◆ INSTRUCTIONS FOR THE TASK ◆
Count the lines of the entries below that contain the string "header", with case taken into account, and give only the number.

:::

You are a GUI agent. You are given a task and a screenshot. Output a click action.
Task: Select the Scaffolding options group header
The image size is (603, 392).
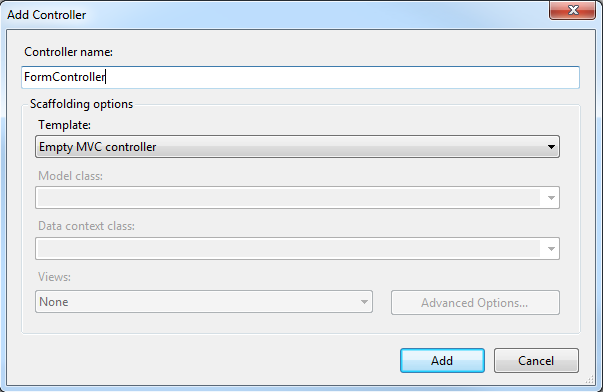(82, 104)
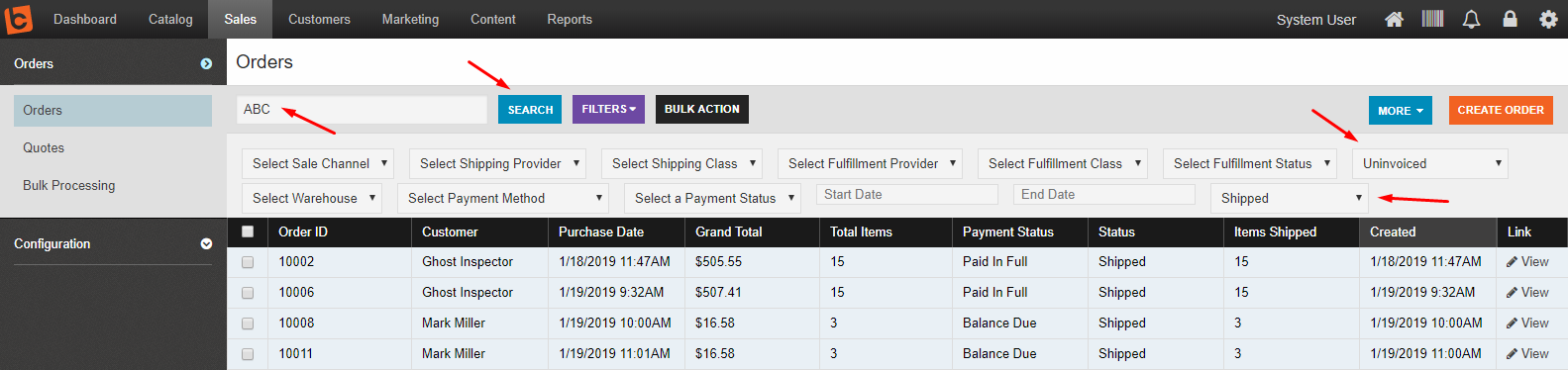Check the box for order 10011
The height and width of the screenshot is (370, 1568).
248,354
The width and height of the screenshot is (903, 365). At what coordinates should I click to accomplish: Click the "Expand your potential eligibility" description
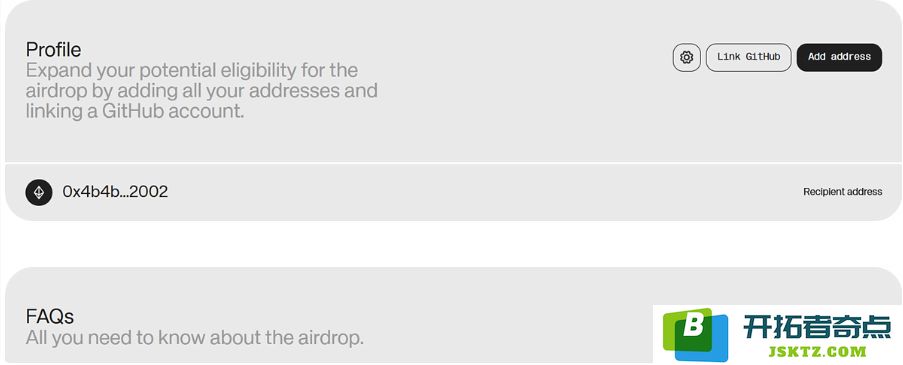(192, 70)
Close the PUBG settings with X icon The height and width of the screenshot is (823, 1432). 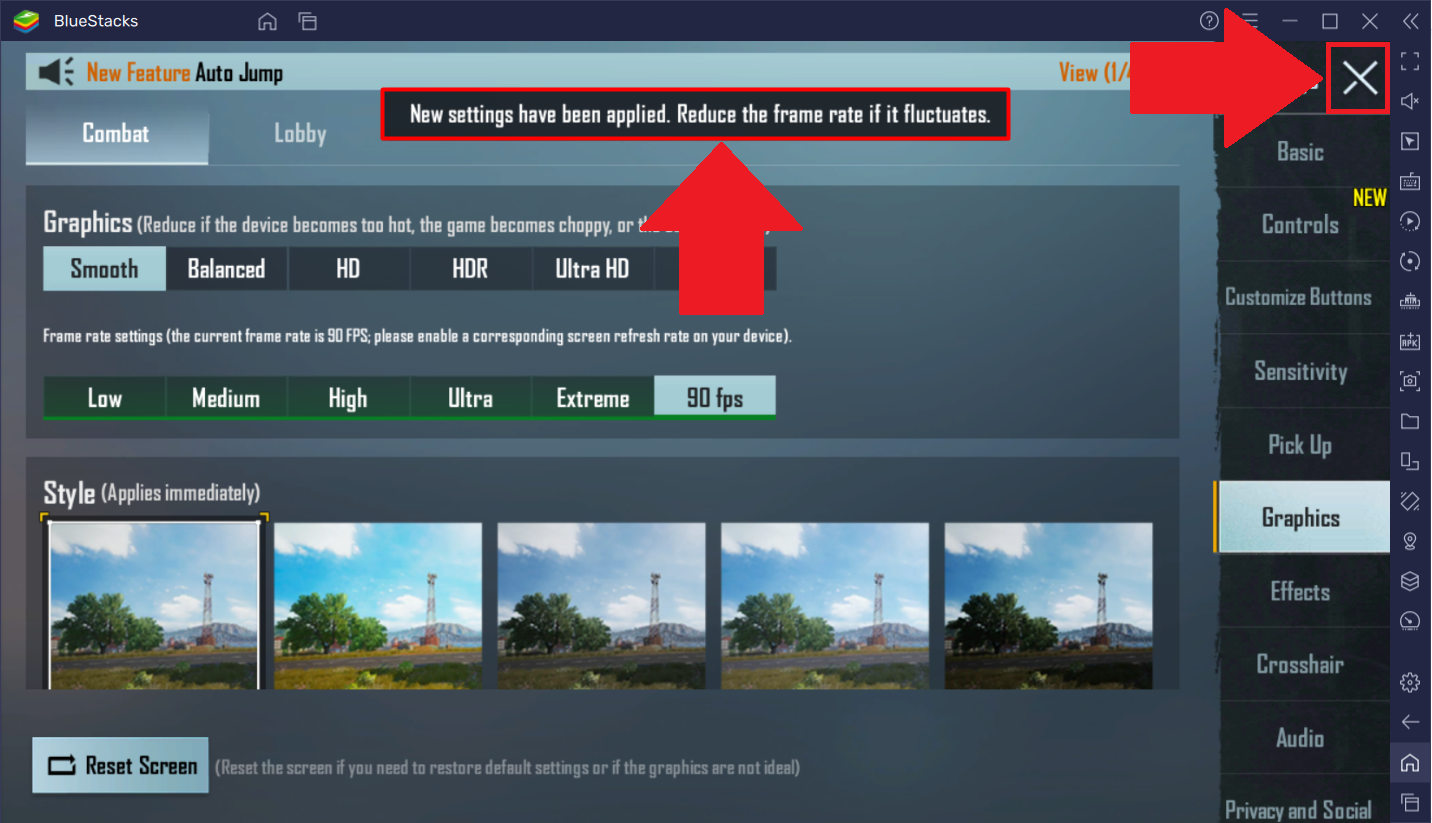[1359, 78]
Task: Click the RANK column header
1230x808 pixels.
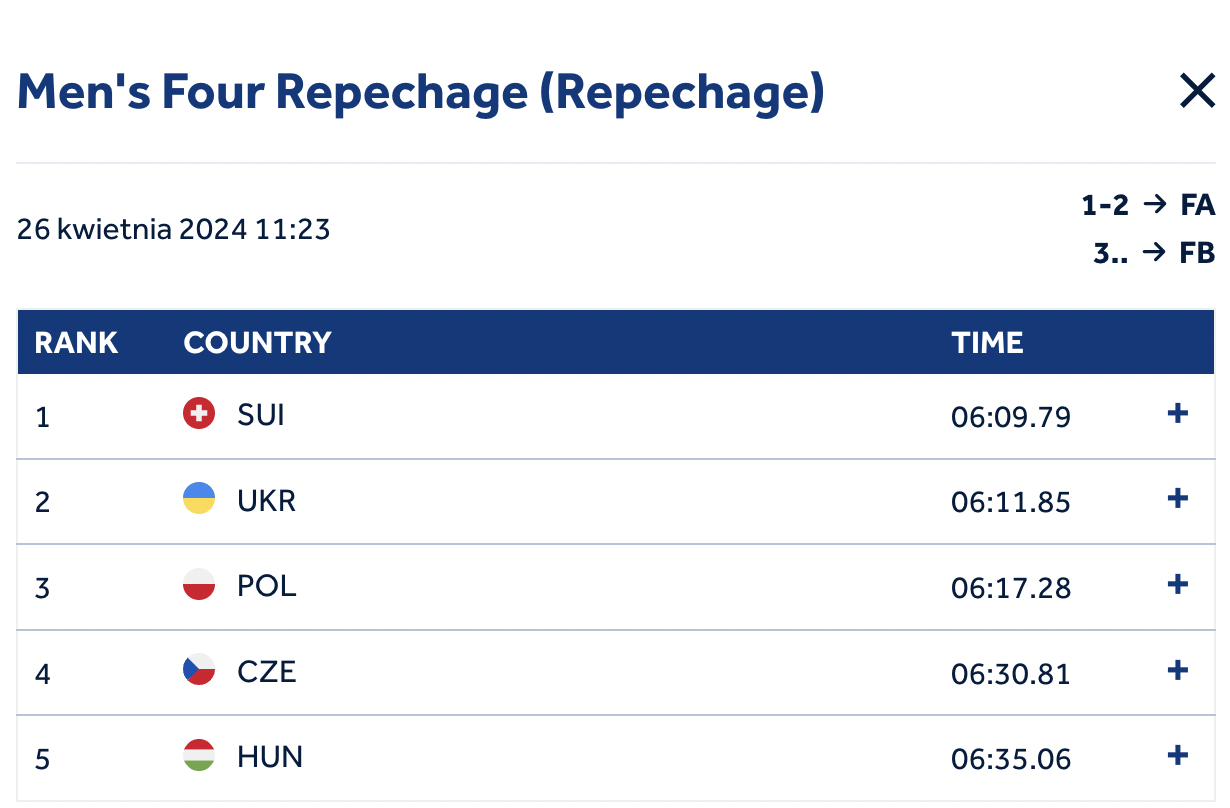Action: [x=76, y=343]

:::

◆ WRITTEN RESPONSE ◆
2